Listed entries Start Marker

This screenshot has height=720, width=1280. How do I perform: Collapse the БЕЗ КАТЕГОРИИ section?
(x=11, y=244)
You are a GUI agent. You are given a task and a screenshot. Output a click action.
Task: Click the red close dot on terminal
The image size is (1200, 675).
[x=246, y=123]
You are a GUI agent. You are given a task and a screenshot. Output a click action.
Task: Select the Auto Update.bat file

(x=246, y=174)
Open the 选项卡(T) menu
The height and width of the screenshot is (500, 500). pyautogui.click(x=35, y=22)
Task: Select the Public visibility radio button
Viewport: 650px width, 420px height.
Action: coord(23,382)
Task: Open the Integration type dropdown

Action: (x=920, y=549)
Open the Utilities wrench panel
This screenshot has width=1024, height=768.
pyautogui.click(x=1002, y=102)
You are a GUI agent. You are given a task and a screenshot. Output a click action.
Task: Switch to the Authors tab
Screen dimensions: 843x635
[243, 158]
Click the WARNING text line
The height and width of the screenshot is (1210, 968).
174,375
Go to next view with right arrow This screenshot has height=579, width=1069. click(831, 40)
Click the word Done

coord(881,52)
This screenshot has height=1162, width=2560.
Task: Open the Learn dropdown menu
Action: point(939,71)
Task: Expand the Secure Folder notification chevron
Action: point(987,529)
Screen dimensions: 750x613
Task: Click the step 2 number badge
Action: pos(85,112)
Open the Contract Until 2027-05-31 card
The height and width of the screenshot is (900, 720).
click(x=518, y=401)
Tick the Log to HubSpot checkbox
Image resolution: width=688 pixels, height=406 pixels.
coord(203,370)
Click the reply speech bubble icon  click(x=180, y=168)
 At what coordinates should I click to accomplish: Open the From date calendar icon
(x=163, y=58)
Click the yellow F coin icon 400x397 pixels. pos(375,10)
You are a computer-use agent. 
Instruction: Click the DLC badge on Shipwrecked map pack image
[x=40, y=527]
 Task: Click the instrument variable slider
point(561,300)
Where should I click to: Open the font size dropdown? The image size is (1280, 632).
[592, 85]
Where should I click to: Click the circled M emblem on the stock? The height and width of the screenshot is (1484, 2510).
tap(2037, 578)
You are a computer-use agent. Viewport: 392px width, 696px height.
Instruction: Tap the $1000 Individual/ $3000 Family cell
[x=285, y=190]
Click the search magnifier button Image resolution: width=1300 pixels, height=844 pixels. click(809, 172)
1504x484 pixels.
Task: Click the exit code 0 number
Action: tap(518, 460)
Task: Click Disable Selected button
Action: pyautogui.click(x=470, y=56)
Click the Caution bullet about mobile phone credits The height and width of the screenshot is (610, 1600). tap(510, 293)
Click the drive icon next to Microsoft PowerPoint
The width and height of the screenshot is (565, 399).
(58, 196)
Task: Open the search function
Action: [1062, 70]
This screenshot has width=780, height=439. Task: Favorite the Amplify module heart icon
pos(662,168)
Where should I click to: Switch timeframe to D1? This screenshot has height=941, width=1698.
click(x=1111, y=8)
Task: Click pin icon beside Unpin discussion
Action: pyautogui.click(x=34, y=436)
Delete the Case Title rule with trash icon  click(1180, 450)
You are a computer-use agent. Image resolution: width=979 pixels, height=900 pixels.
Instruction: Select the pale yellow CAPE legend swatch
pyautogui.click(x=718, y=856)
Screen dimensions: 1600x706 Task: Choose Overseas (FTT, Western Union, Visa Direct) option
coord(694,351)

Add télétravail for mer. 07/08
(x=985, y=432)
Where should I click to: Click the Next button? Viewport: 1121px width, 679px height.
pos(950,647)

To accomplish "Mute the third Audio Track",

Listed entries End Marker

#### Required action:
Pull every line containing "computer" from the material above.

#### Response to this exercise:
You are a computer-use agent. 
You are a computer-use agent. Viewport: 392px width, 696px height.
You are a computer-use agent. Image resolution: width=979 pixels, height=900 pixels.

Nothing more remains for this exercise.